Semi-Supervised Confidence-Level-based Contrastive Discrimination for
Class-Imbalanced Semantic Segmentation
- URL: http://arxiv.org/abs/2211.15066v1
- Date: Mon, 28 Nov 2022 04:58:27 GMT
- Title: Semi-Supervised Confidence-Level-based Contrastive Discrimination for
Class-Imbalanced Semantic Segmentation
- Authors: Kangcheng Liu
- Abstract summary: We have proposed a semi-supervised contrastive learning framework for the task of class-imbalanced semantic segmentation.
Our proposed method can provide satisfactory segmentation results with even 3.5% labeled data.

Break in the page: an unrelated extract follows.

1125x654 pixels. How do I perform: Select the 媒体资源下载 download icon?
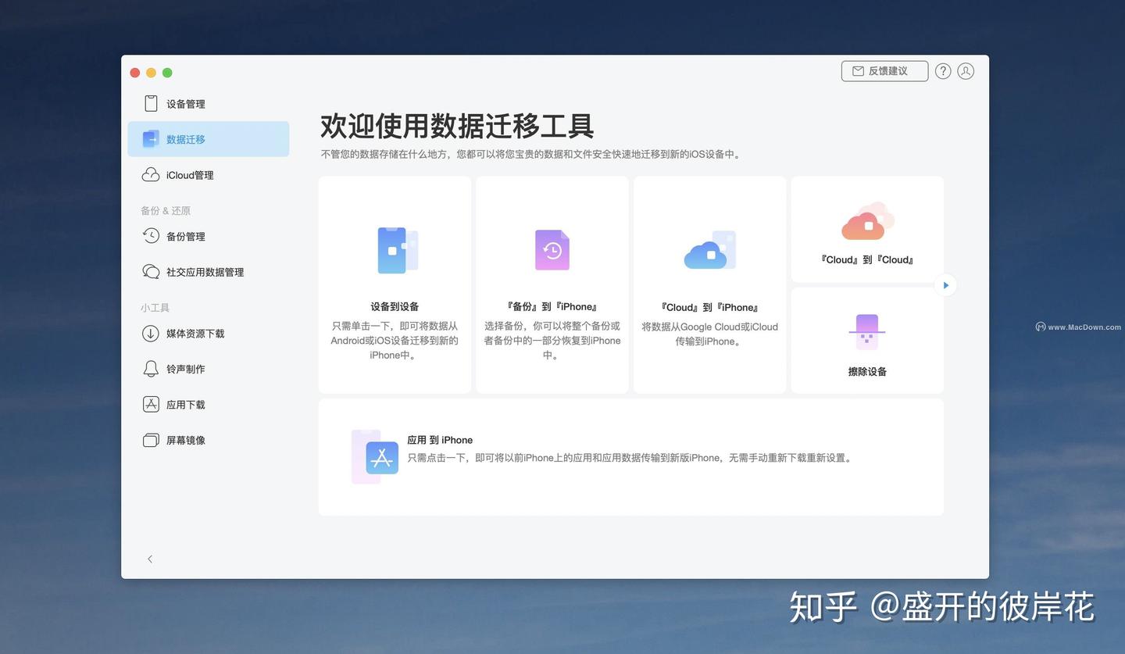point(151,333)
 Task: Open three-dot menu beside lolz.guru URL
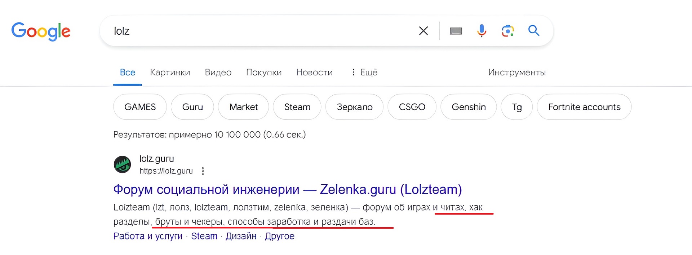pyautogui.click(x=203, y=171)
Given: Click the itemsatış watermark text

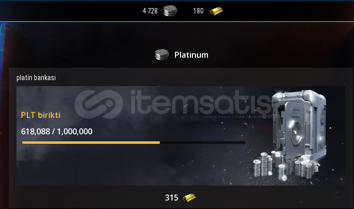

- Score: 1.713291434132985
- License: http://creativecommons.org/licenses/by/4.0/
- Abstract: To overcome the data-hungry challenge, we have proposed a semi-supervised
contrastive learning framework for the task of class-imbalanced semantic
segmentation. First and foremost, to make the model operate in a
semi-supervised manner, we proposed the confidence-level-based contrastive
learning to achieve instance discrimination in an explicit manner, and make the
low-confidence low-quality features align with the high-confidence
counterparts. Moreover, to tackle the problem of class imbalance in crack
segmentation and road components extraction, we proposed the data imbalance
loss to replace the traditional cross entropy loss in pixel-level semantic
segmentation. Finally, we have also proposed an effective multi-stage fusion
network architecture to improve semantic segmentation performance. Extensive
experiments on the real industrial crack segmentation and the road segmentation
demonstrate the superior effectiveness of the proposed framework. Our proposed
method can provide satisfactory segmentation results with even merely 3.5%
labeled data.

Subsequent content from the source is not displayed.